TRACKER

Share in cumulative excess deaths by income

Updated daily
Share in cumulative estimated excess deaths since start of the pandemic

EXPLAINER

This chart shows the evolution over time of the distribution of estimated cumulative excess mortality across World Bank income groups. It calculates for each income group the share in estimated cumulative excess mortality globally since the start of the pandemic. 

The excess death estimates are the mid-point estimates derived from excess death model of The Economist, which fills data gaps on the basis of a machine-learning algorithm that learns from official excess mortality date, where available, and over 100 other statistical indicators. The indicator is available on a weekly frequency and its values are converted into a smoothed average. For more details on methods and sources, check out the excess mortality entry in the list of background notes below.

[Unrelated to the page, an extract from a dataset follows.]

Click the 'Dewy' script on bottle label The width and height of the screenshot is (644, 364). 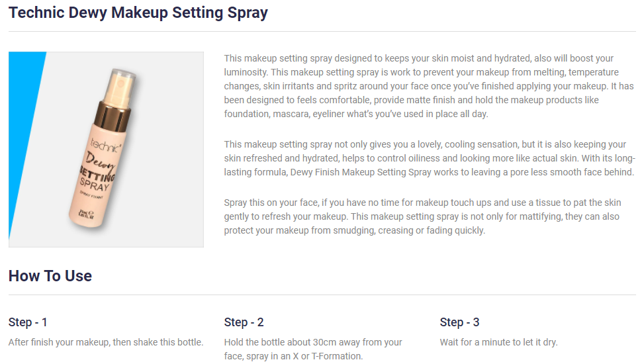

The indicator reflects an absolute concept of mortality in that it expresses how the absolute death toll in a particular income group contributes to the global death tally. This differs fundamentally from the concept of the mortality rate, which expresses the absolute toll relative to population size and thus provides an indication of performance controlling for population size. The absolute numbers underpinning the mortality distribution shown here take the view that a life lost is a life lost, no matter where the person happened to live. It offers a valuable perspective on the absolute scale of the pandemic’s death toll. 

It should be noted that the different income groups shown here are of very different population size dimensions. The global population as per the 2021 medium-variant projection of World Population Prospects is 7,866 million people, which is distributed as follows:

  • High-income countries (HICs): 1,212 million
  • Upper-middle-income countries (UMICs): 2,597 million
  • Lower-middle-income countries (LMICs): 3,374 million
  • Low-income countries (LICs): 683 million

In light of these differences in population size, we expect large differences in the distribution of absolute mortality even if mortality rates were constant across groups.